How did this happen? Is there some magic sauce in the process of medical education and clinical practice? After a certain point, the experienced clinician just seems to find the diagnosis. 

There is no secret formula to becoming an expert. It is just experience. However, an astute student can take an active role and speed up their way to expertise. How? By looking for specific disease patterns. If you seek out the patterns specifically, you will recognize diseases more rapidly. As a teacher told me years ago in medical school, “If you do not suspect a diagnosis, you will not see it.” You have to think of a particular diagnosis before you can see it. By practicing actively looking for certain diagnoses, you will get better at finding them. Actively seek the diagnoses out. Start with common ones, the high yield ones, and then move on to more rare ones. By doing this, a student can improve their diagnostic ability more quickly. By purposeful, directed history-taking, a trainee can more quickly build their clinical acumen than by randomly asking questions until patterns emerge subconsciously.

If you want to know more about the diagnostic process and teaching trainees how to make diagnoses, please check out my book: A Guide to Medical Decision Making

Monday, December 10, 2018

The Key to a Good Patient Presentation


When I was a 3rd year medical student, I made my first patient presentation to my attending on my first rotation.
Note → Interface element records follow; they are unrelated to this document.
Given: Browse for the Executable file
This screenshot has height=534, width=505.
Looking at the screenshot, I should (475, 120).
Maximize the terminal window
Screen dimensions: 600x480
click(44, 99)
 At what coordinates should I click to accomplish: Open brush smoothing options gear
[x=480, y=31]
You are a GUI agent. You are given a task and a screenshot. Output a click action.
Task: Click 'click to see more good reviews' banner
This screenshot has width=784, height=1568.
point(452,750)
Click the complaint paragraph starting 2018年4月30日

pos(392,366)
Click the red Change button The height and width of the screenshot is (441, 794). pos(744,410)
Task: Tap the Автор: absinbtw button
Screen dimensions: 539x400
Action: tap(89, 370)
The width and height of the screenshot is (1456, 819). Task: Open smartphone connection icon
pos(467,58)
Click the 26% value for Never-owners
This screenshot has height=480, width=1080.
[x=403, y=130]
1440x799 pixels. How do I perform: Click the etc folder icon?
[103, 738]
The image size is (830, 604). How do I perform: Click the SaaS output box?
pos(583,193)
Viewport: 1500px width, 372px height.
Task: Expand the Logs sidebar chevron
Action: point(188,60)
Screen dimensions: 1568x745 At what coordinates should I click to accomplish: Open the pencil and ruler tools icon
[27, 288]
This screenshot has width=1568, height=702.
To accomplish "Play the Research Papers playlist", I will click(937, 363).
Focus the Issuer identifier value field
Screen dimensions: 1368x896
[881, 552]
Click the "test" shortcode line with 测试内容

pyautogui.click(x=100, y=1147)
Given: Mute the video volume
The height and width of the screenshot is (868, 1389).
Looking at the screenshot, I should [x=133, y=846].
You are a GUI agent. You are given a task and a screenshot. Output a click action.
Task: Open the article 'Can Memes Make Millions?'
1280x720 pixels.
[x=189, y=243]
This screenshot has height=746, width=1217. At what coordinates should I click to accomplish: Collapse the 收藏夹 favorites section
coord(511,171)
He seemed old-as-the-hills, wise, and gruff. Trembling and with butterflies in my stomach, I was basically reciting a prayer as before a god as I read off my photocopy of the patient’s history and physical exam.

I jumped from the medical history to the HPI, to the ROS, to the physical exam, back to the HPI. With a slight tremor in my voice, I asked how I was doing. “Terrible”, boomed my attending’s voice. He mentioned something about being more organized. The rest of that session was a blur as I shrank away, red-faced, and embarrassed.

Fast forward several years. As the teaching attending now, I get to listen to student presentations. The students still fumble through their presentations. Before they even get to ask how they are doing, I tell them “Stop…. Tell me what diagnosis you think this patient has.” They sometimes tell me with the slight tremor in their voice that I had years ago. To which I reply, “Now start again… and convince me the patient actually has that diagnosis.” Without fail, the presentation improves, regardless of whether their diagnosis is actually right.

Often trainees lose sight of why they make a presentation when they focus solely on how they make the presentation. Trainees focus on the mechanics of the presentation: making sure they have enough organ systems in the ROS, mentioning allergies before medications, debating whether to put medical history before HPI, etc.

They lose sight of the key goal of a patient presentation: you are trying to convince your audience of something. What are you trying to convince your audience of? That the patient has a COPD exacerbation? That the patient needs urgent transfer? That the patient is ready for discharge? I have seen that when my students keep this goal in mind in mind, it will guide their presentation and with a little practice, the pieces will fall into place to make a cohesive story. Having a guiding light type of principle tends to focus them, organize their thoughts, and make their presentations clear for themselves and their listeners.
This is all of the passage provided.